Les Kosovars accusent la mission européenne Eulex de se rapprocher de plus en plus de Belgrade au mépris de l'indépendance proclamée en 2008 par le Parlement de Pristina.
c'est certainement l’accord signé le 11 septembre entre la mission européenne au Kosovo et Belgrade qui a été la goutte de trop. Ce texte portait pourtant sur la coopération policière et visait à combatre, selon l’EULEX (Mission européenne de police et de justice au Kosovo) la "corruption, le crime organisé et les trafics entre le nord du Kosovo et la Serbie". Mais, pour les Kosovars, cet accord entre Européens et Serbes (désormais dispensés de visas dans l’Union européenne) était discriminatoire. Pis, selon Pristina, il vidait de son contenu l’indépendance et la souveraineté récement acquises de l’ancienne province serbe. Dans un entretien accordé à Express, Albin Kurti, dirigeant du mouvement Vetëvendosje (Autodétermination) et chef de file des contestataires de la politique européenne, appelle Pristina à cesser toute coopération avec la mission européenne qu’il juge "usurpatrice de [son] autorité". C’est sous son impulsion qu’une manifestation nationale a été organisée le 14 septembre pour protester contre l’accord EULEX-Serbie. Dans son éditorial, le quotidien explique cette colère par l’attitude contradictoire des Européens qui "cherchent à ‘implémenter’ un système de justice et de lois en croyant que les Serbes doivent être ménagés maintenant que les Albanais du Kosovo ont obtenu leur indépendance". "L’Europe culpabilise toujours à propos des bombardements de l’OTAN en 1999 [contre le régime de Belgrade, et qui ont abouti au retrait des forces serbes de la province] du coup elle se rachète comme elle le peut", conclut Express.

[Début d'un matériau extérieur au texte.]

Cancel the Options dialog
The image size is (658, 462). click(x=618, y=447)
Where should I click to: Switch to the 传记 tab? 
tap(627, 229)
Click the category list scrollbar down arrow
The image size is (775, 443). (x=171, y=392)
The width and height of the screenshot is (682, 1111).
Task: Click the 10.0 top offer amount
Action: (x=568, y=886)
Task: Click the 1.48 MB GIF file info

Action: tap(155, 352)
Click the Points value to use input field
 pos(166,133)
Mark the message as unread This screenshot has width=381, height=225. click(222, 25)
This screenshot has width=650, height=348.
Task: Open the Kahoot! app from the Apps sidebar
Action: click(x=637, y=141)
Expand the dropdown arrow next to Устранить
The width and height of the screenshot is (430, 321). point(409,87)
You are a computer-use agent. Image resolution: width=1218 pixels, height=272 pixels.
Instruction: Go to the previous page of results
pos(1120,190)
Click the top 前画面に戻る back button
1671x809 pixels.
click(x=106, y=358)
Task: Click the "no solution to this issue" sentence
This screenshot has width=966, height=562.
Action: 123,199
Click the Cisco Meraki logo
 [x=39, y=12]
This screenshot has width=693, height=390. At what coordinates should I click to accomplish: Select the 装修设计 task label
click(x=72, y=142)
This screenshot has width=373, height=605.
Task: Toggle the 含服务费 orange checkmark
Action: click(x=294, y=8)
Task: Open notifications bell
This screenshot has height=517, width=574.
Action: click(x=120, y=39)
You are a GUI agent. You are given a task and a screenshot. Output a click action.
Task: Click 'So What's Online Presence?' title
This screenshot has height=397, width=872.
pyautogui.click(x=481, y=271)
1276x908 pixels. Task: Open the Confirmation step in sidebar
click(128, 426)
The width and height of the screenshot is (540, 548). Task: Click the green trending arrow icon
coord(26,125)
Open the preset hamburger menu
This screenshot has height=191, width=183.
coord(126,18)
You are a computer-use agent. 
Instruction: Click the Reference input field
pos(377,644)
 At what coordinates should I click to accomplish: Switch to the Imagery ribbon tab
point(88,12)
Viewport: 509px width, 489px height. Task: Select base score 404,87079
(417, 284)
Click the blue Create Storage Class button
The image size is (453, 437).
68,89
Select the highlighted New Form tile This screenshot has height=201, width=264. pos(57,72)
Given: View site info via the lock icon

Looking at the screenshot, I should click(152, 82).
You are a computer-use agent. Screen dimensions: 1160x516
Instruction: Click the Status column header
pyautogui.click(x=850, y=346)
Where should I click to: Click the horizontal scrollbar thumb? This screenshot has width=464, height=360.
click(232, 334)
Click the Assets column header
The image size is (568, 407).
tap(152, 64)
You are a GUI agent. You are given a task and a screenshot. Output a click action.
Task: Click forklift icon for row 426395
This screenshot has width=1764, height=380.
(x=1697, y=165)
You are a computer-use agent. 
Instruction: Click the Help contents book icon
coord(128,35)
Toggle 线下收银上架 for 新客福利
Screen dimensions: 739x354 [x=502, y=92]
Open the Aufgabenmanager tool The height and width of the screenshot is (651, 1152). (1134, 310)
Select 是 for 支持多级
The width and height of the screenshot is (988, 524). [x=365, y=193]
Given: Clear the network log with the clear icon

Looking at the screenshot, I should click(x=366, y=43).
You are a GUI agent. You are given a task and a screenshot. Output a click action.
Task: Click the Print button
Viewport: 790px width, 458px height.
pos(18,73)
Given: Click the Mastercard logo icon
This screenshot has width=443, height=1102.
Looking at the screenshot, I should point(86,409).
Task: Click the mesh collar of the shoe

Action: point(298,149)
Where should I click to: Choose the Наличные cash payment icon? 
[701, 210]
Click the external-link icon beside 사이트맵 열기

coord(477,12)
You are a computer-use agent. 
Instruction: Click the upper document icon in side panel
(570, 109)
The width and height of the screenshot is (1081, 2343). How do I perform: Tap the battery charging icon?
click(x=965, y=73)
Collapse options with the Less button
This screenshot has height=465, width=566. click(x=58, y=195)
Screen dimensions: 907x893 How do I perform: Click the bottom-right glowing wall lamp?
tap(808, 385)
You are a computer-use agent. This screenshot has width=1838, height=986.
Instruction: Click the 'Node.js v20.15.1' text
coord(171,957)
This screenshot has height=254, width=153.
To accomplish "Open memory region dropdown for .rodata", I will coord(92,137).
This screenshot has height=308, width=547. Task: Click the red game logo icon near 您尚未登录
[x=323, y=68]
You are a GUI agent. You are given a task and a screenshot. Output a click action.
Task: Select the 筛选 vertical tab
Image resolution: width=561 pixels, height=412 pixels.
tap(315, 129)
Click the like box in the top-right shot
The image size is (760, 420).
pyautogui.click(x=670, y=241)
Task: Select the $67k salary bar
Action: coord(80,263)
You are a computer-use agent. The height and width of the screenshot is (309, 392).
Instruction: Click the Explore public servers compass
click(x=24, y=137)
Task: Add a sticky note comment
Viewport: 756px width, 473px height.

Officiellement, Pristina ignore le protocole de collaboration policière entre l’EULEX et la Serbie. Le vice-Premier ministre, Hajredin Kuçi, précisait récemment que "le Kosovo ne faisait pas partie de ce processus". "La question n’existe donc pas pour nous", poursuivait-il. Il a aussi remarqué que la collaboration kosovare avec la mission européenne se poursuivait, mais sans que la "Constitution ni l’intérêt national du Kosovo en pâtissent". L’opposition kosovare n’hésite pas à condamner l’attitude passive du gouvernement, qui assiste en tant que spectateur à tous les changements qui s’opèrent dans le pays. Cependant, les opposants n'ont été, le 14 septembre, qu’un millier à descendre dans la rue à l’appel de Vetëvendosje. Une faible mobilisation populaire due, selon un éditorialiste d’Express, au "coma intellectuel qui sévit dans un pays dépourvu de courage civil". L’autre quotidien majeur du Kosovo, Koha Ditore, appelle ses lecteurs à signer une pétition contre la politique discriminatrice des visas mise en place par l’UE. Augustin Palokaj, correspondant à Bruxelles de Koha Ditore, justifie les décision européennes en rappelant le peu de progrès des Kosovars dans la construction de leur "Etat". "Le Kosovo prouve mal que son Etat fonctionne. Pis, il ne fait que montrer qu’il n’en dispose pas. Lorsqu’un Etat n’agit pas à bon escient, comment peut-il s’attendre que ses citoyens et la communauté internationale le respectent ? Il est temps que le Kosovo apprenne à fonctionner comme un Etat, s'il veut que le reste du monde le reconnaisse en tant que tel", conclut-il.